6. Finding freedom and healing

“The hardest times of my life made me who I am. I speak up not because everything is perfect now, but because I want others to find help earlier than I did.” — Rekha.

“I hid my diabetes for years because of stigma. But once I accepted it and shared my journey, I felt free. I landed a job, joined a dance troupe, and started posting dance videos. The first one after my diagnosis hit a million views. That gave me the confidence to believe that T1D isn’t the end. I can still dream, grow, and chase my goals. What once felt like a burden became a bridge to others. I’ve learnt I can’t change my condition, but I can choose how I live with it.” — Jyotsana.

“I thought I was different and alone. But when I entered the diabetes world, I found healing, connection, and strength. It’s a gift to #payitforward even when no one is watching." — Johanah.
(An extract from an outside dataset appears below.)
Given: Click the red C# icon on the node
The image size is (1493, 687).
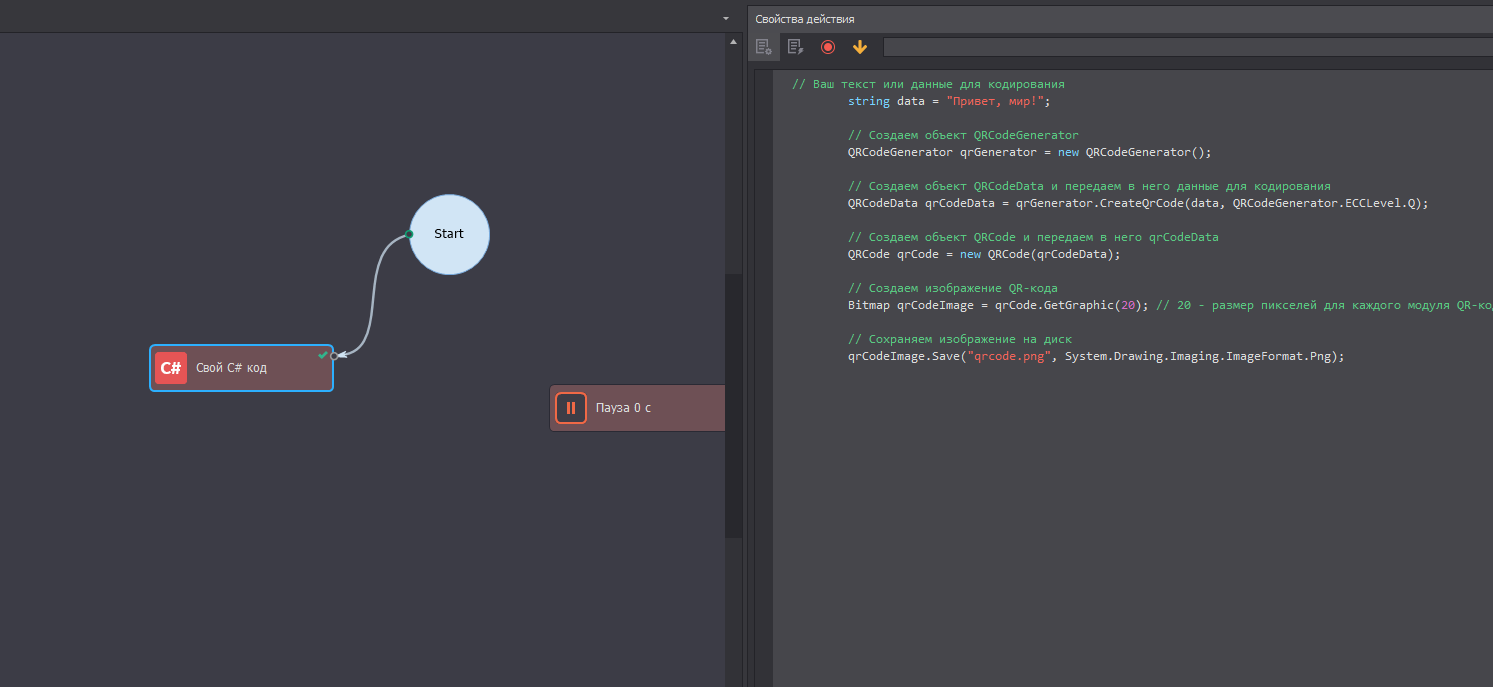Looking at the screenshot, I should tap(171, 368).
7. Keep thriving: What’s next?

According to the International Diabetes Federation Diabetes Atlas (Magliano et al., 2025), over 588 million people around the world live with diabetes. The numbers may be rising, but so is our courage.

T1D may be lifelong, but it doesn’t define you. With the right tools, daily habits, support systems, and a strong mindset, every struggle can become a stepping stone.

What bold step will you take today?

Choose one small habit that empowers you. Talk to someone who truly understands. Rest. Relearn. Rise again. You are more than a diagnosis. You are a warrior. Your story matters. Keep going.